The cannabis in the study’s first part was supplied by the National Institute on Drug Abuse (NIDA), which has the only license in the U.S. for the production of cannabis used in federally-regulated clinical trials.

The quality and potency of that research cannabis has been a major point of contention over the years. NIDA-supplied cannabis has been notoriously awful—some of the lowest-potency and poorest-quality marijuana to be found anywhere in North America. It took years for NIDA to begin growing strains that even approached commercial grade. And even then the agency fell short. A 12% THC strain is roughly half the potency of the product sold in most medical and adult-use dispensaries in 35 states today. When the research team tested the cannabis sent by NIDA, even the 12% strain came up short. It tested at only 9% THC.

“Research quality” cannabis sparked earlier controversy

Early on in the study, criticism over the poor quality and low potency of the NIDA-supplied cannabis prompted Johns Hopkins University to withdraw from the multi-year clinical trials. Despite criticism from cannabis researchers and some Congressional lawmakers, NIDA maintains a government monopoly on all cannabis used in federally-approved cannabis research.

“Higher quality cannabis flower suitable for Food and Drug Administration (FDA) approval is currently unavailable domestically due to restrictions on production imposed by the U.S. Department of Justice and Drug Enforcement Administration and must be imported,” Doblin said.

Moving on to the next phase of research

Sue Sisley, a medical doctor, president of the Scottsdale Research Institute and the study’s principal investigator, is moving ahead with the next phase of the study, with higher-quality and higher-potency imported cannabis. That cannabis is available to adults and patients in any of dozens of states, but federally-approved researchers can’t use it because of federal prohibition. So it must be imported from outside the United States.  

“Despite the absurd restrictions federal prohibitionists have placed on research for more than 50 years,” said Sisley, “we are squarely focused on launching further Phase 2 trials with imported cannabis of tested, higher potency, fresher flowers that will provide a valid comparison for the millions of Veterans and others with PTSD who are looking for new options.”

PTSD widespread in veteran communities

According to MAPS, about 6% to 10% of the general population, and up to 31% of U.S. veterans, have experienced some form of PTSD. Veterans groups advocating for more access to cannabis, meanwhile, are applauding the newly-published study.

“MAPS and Dr. Sue Sisley deserve a medal for the absolute intentional dysfunction they overcame to complete this study and publish its findings,” Sean Kiernan, president of the Weed for Warriors Project, said in an email to Leafly. “All someone has to do is look at the lack of quality cannabis provided by the Federal Government’s monopoly, NIDA, to understand our Government is not taking our healing seriously.”

“When science tells us cannabis is safe,” he added, “common-sense should tell everyone, cannabis is an amazing substitute for opioids, and other legal accessible substances that carry with them the side effects of addiction, overdose, and suicidal ideation. Is it any wonder why millions prefer cannabis over deadly pharmaceuticals and other harmful substances?  It simply is a safer substitute.”

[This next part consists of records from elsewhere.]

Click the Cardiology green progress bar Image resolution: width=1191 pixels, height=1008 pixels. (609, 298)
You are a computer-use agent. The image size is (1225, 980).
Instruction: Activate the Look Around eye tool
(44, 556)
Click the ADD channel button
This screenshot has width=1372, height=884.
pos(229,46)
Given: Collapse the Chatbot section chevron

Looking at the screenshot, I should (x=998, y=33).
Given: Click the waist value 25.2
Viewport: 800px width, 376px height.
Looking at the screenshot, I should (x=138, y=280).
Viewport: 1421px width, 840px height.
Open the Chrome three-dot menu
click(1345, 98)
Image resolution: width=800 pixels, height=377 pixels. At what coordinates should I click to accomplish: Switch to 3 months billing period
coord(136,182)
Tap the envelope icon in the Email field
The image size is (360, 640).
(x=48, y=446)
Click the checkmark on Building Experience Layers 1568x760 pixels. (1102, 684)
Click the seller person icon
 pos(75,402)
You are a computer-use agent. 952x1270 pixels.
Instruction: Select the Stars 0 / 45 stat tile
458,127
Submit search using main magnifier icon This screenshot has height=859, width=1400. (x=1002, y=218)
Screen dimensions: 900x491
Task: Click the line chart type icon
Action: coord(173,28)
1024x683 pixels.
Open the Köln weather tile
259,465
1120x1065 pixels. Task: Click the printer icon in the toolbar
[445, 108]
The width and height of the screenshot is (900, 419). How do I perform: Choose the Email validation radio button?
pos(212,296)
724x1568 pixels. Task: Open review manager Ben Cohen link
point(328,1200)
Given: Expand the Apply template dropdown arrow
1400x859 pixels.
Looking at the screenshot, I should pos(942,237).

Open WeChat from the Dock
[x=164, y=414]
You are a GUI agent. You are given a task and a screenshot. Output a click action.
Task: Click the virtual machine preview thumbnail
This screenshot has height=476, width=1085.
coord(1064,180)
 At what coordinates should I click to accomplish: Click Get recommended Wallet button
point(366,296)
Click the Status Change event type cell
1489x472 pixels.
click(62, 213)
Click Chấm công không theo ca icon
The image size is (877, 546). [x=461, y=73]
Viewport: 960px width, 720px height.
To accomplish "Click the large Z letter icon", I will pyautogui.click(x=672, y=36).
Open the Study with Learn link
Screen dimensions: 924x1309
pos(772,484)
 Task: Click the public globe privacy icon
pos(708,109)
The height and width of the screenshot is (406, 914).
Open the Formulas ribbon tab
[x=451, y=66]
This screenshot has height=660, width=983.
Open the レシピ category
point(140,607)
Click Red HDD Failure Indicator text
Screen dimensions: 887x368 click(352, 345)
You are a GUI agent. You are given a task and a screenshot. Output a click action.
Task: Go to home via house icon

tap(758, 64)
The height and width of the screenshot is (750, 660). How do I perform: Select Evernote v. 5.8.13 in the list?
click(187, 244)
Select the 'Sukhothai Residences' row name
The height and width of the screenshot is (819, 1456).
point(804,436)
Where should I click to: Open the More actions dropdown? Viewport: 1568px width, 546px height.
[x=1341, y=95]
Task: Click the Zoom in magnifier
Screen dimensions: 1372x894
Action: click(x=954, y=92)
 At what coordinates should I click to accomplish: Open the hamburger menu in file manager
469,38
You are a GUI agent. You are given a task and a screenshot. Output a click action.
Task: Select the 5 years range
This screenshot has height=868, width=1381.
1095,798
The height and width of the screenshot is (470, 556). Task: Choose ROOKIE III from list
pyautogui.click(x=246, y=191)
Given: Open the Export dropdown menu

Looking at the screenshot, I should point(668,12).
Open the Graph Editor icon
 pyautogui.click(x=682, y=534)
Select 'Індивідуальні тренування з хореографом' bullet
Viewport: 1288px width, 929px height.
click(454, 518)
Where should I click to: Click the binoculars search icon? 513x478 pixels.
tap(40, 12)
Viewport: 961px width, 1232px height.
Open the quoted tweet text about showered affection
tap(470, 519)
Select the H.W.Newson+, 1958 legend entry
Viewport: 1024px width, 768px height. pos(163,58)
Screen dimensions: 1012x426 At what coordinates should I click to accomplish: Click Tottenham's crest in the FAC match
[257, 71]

Establishing cannabis as safe

Dale Schafer, a California attorney who specializes in cannabis law, and a Vietnam-era Navy veteran, pointed out that studies such as the MAPS clinical trials are necessary if there is ever to be federal approval of cannabis use for PTSD.

“However, for the multitude of veterans, and average citizens, suffering from PTSD, Stevie Wonder can see that cannabis is medically helpful and thousands of years of use show an incredible safety profile,” he told Leafly. “Let’s move quickly to Phase 3 so veterans can work with the VA directly and not have to play games like cannabis is radioactive.”